(Stored records)

^^^^^^^^^^^^^^^^

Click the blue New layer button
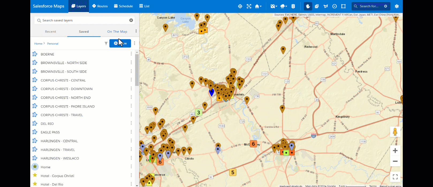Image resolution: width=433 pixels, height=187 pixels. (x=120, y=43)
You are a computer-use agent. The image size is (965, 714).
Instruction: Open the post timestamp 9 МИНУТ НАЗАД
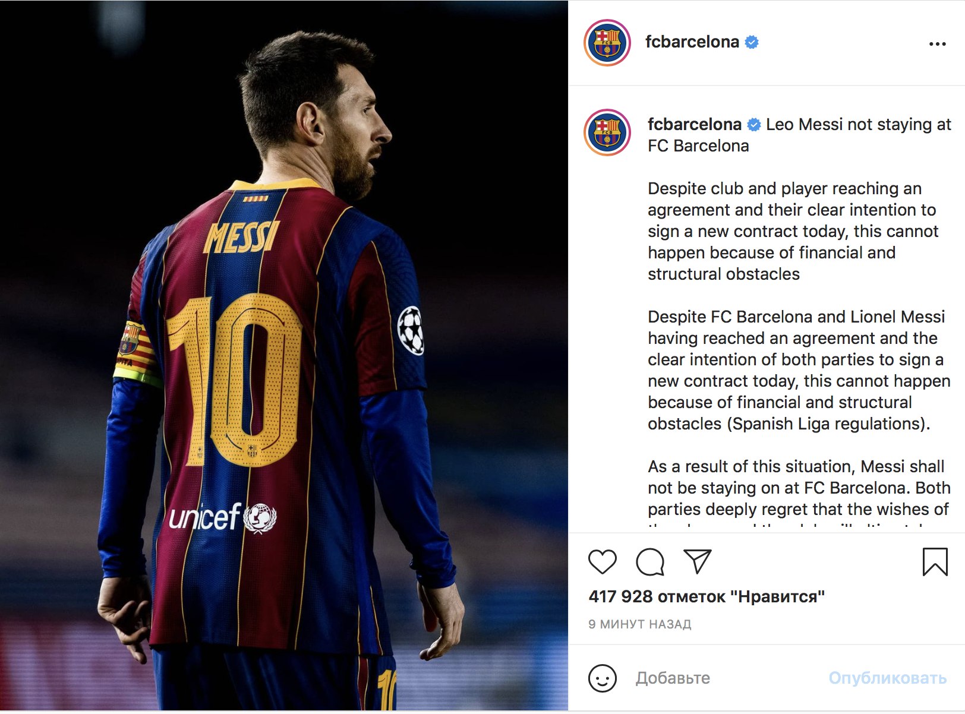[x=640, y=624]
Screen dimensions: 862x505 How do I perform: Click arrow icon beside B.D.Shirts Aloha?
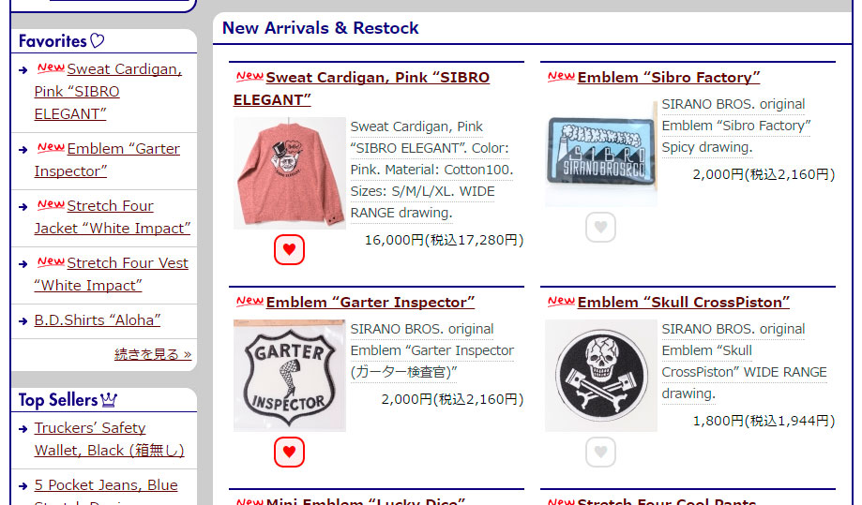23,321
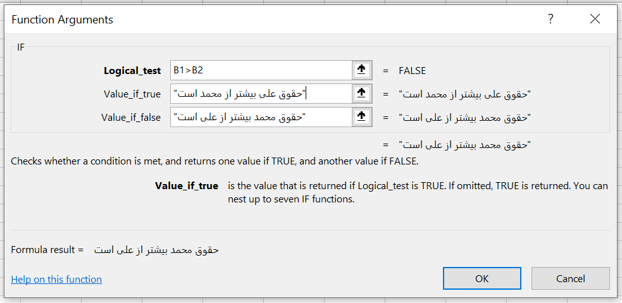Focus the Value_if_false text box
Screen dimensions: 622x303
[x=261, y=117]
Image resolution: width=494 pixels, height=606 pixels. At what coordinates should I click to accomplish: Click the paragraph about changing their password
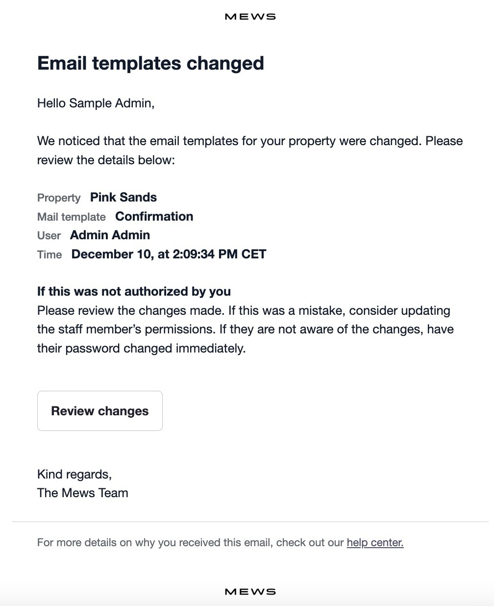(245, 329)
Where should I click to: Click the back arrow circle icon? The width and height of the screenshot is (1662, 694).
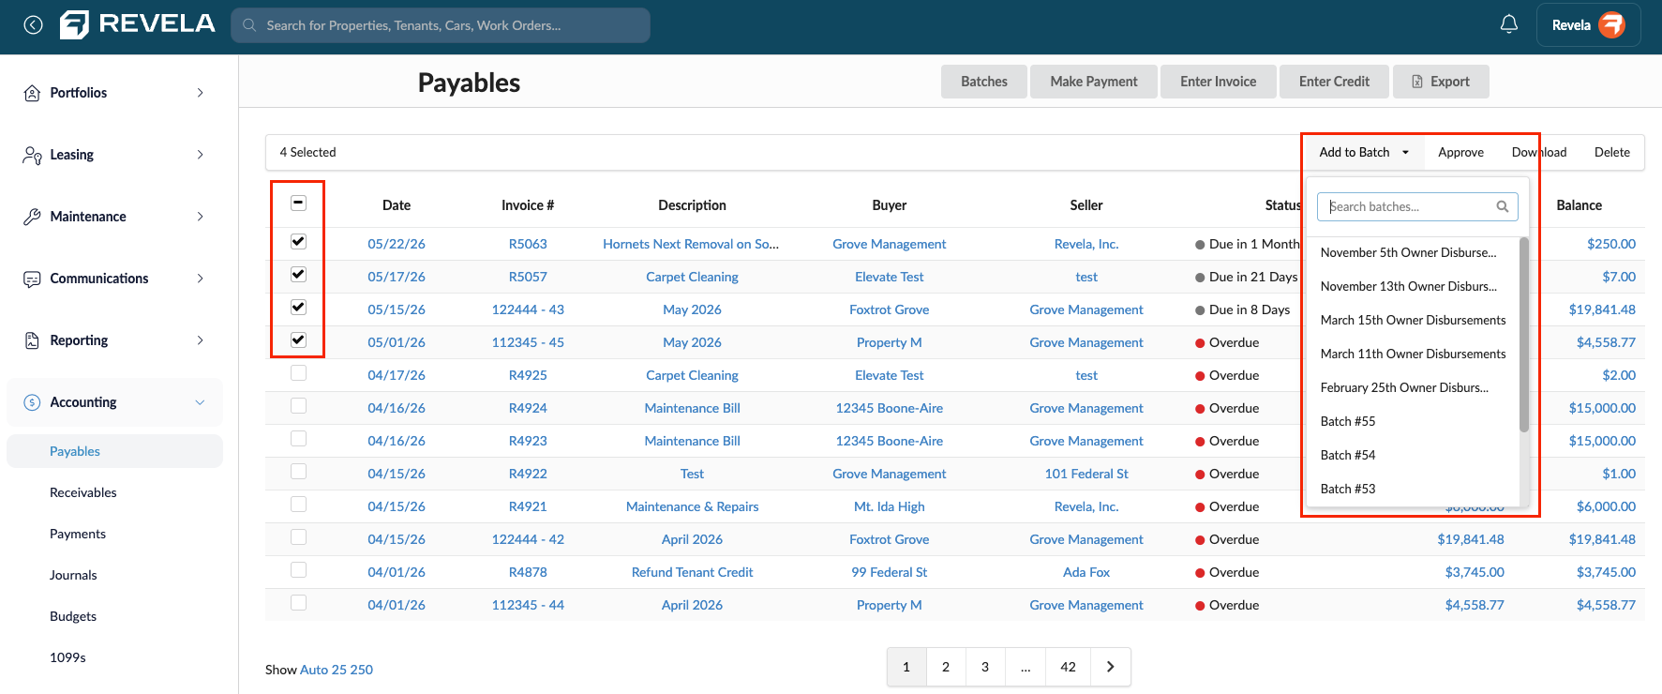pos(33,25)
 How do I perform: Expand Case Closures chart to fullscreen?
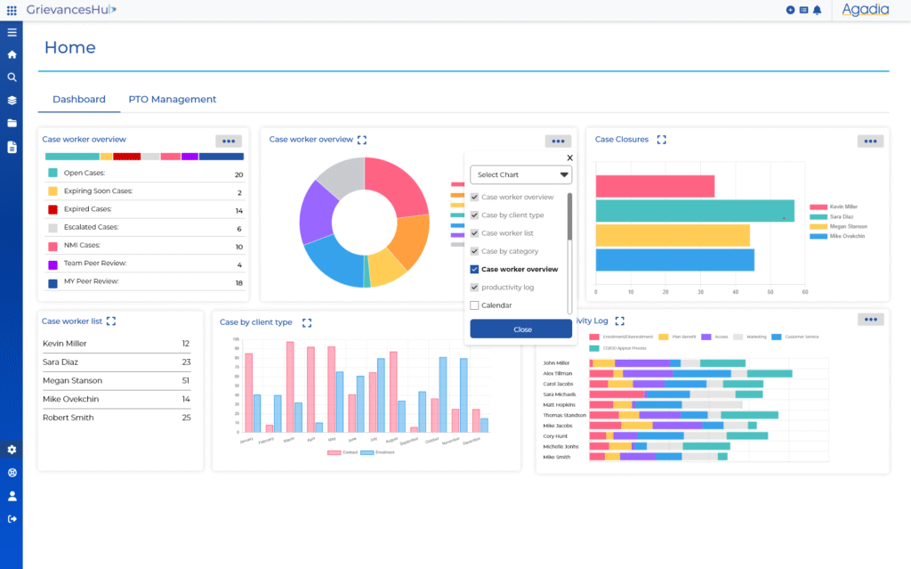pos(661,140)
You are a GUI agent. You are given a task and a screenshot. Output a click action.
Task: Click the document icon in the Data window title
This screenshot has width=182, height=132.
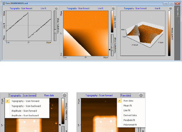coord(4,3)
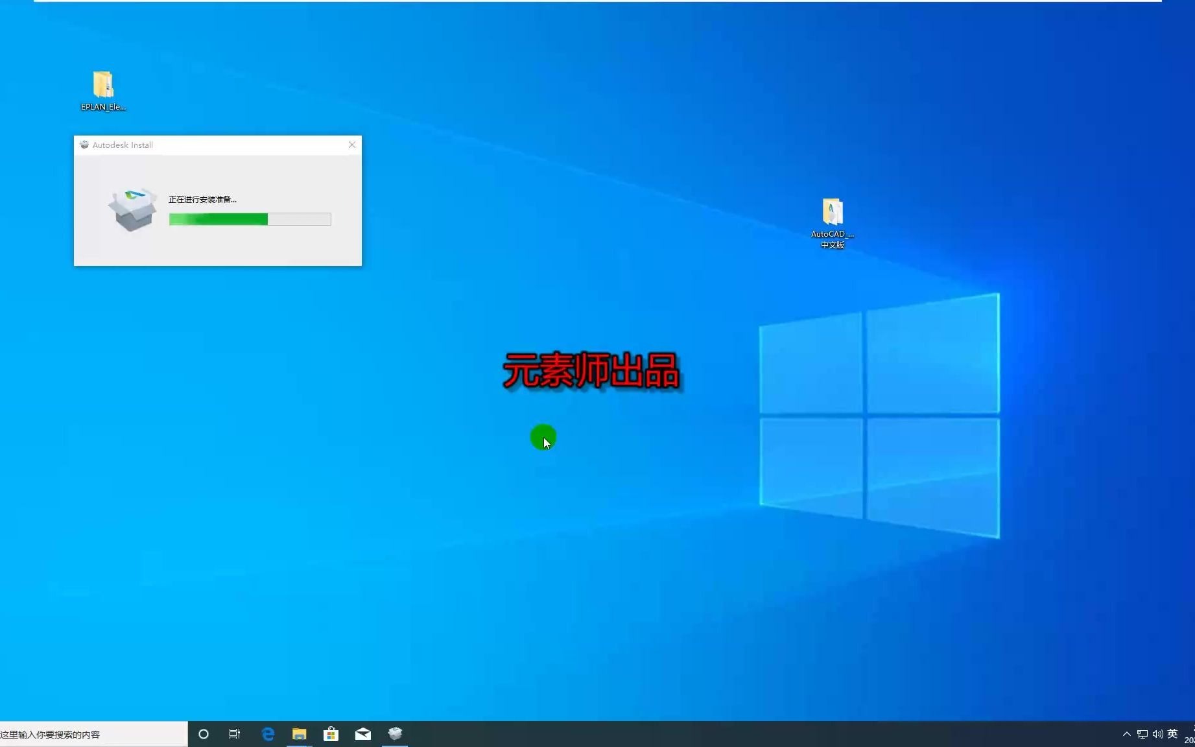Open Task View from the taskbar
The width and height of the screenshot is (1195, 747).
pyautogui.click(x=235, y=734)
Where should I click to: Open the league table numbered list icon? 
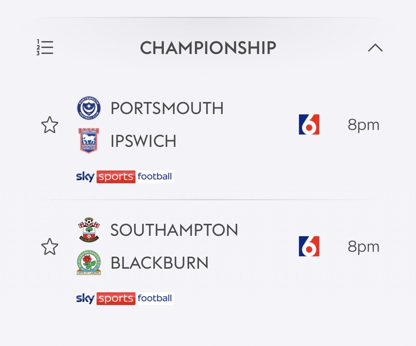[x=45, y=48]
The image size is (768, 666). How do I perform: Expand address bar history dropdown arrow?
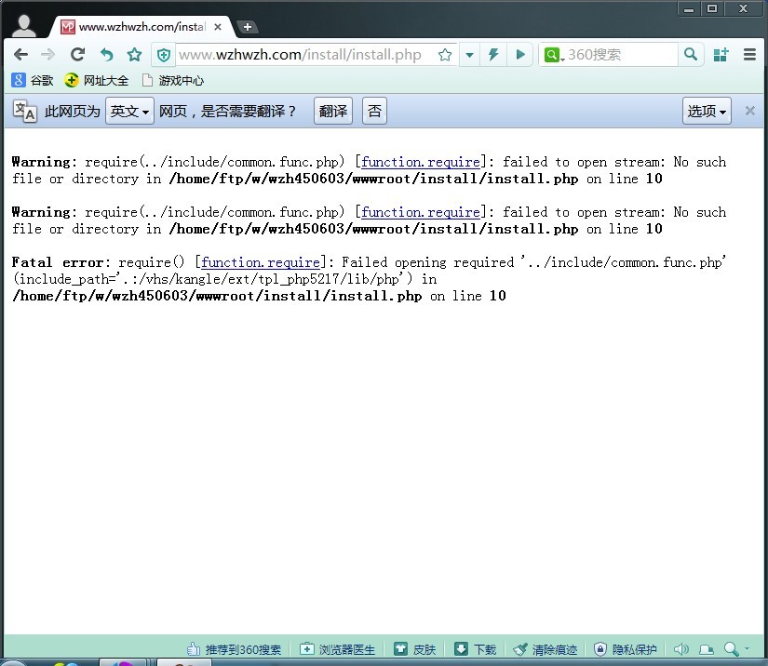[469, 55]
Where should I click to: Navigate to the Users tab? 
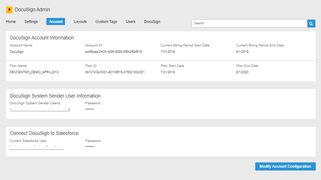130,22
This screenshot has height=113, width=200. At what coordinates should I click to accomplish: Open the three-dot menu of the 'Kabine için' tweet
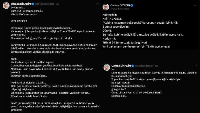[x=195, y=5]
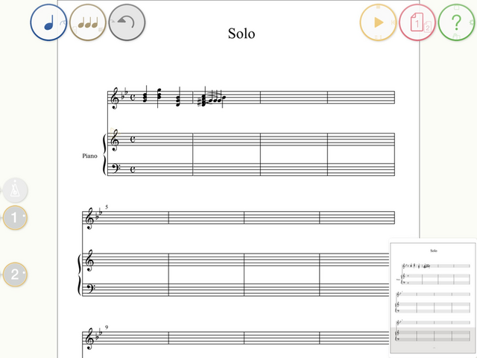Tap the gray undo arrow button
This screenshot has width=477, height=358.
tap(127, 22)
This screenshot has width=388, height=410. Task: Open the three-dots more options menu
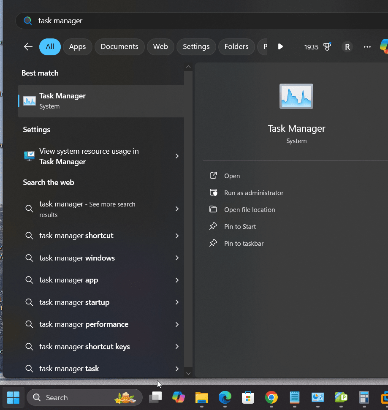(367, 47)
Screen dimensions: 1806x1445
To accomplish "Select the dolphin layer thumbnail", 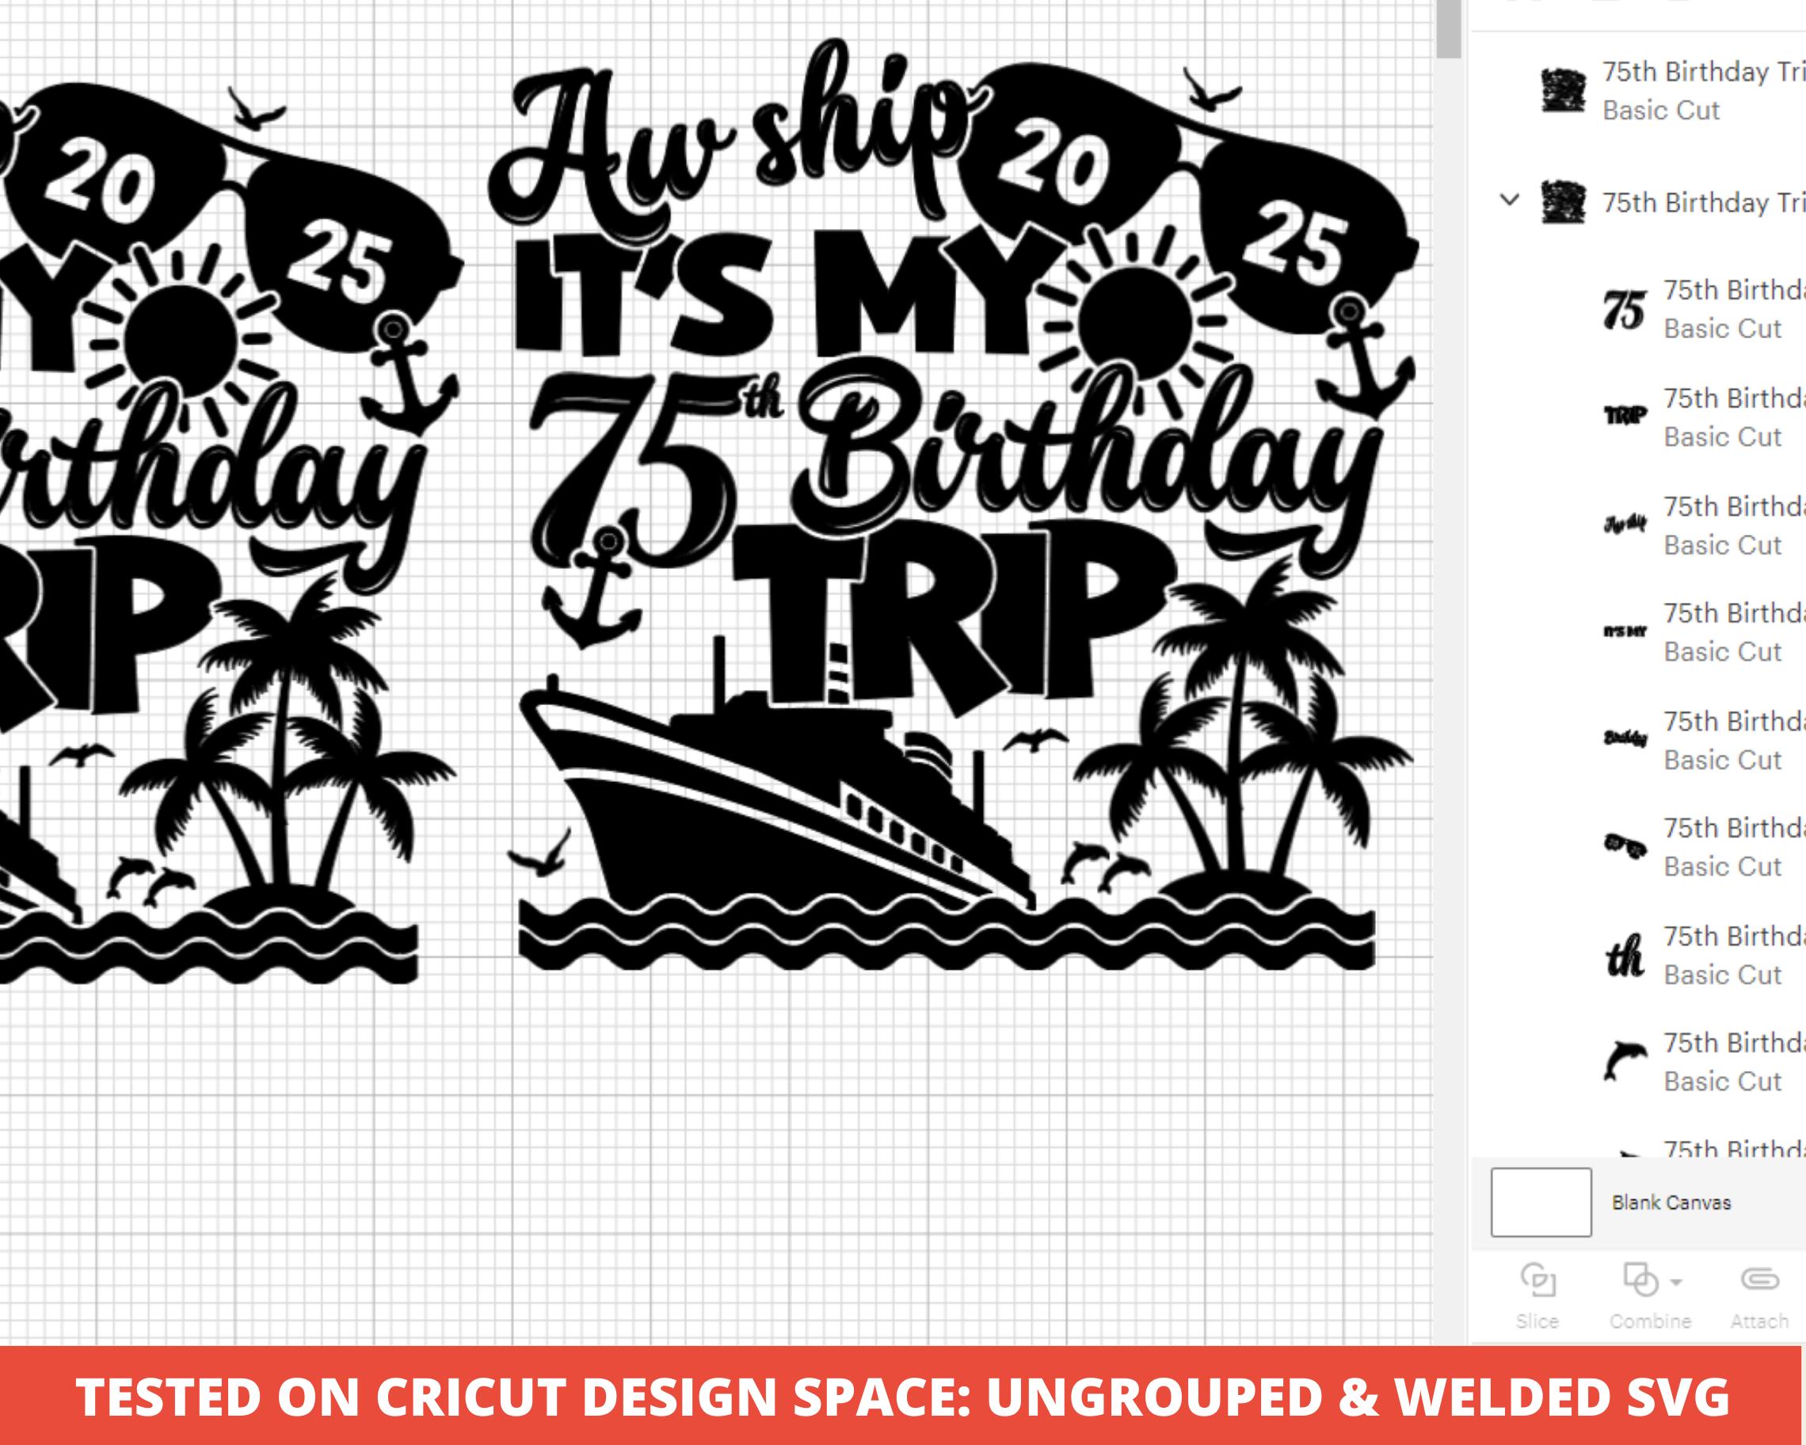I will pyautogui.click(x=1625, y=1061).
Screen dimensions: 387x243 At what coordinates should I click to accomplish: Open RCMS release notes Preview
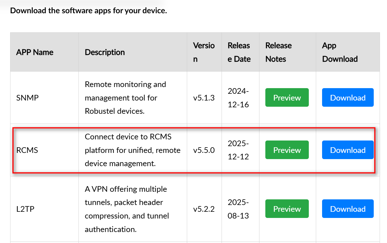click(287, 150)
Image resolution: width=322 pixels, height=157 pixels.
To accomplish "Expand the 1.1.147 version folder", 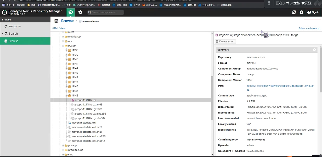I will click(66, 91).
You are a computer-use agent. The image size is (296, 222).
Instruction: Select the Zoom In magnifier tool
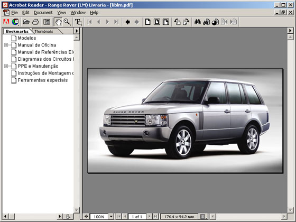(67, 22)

^^^^^^^^^^^^^^^^

### [Assignment]
Report each line above that includes the string "computer".

### [Your response]
You are a computer-use agent. The image size is (965, 714).
You are a computer-use agent. The image size is (296, 222).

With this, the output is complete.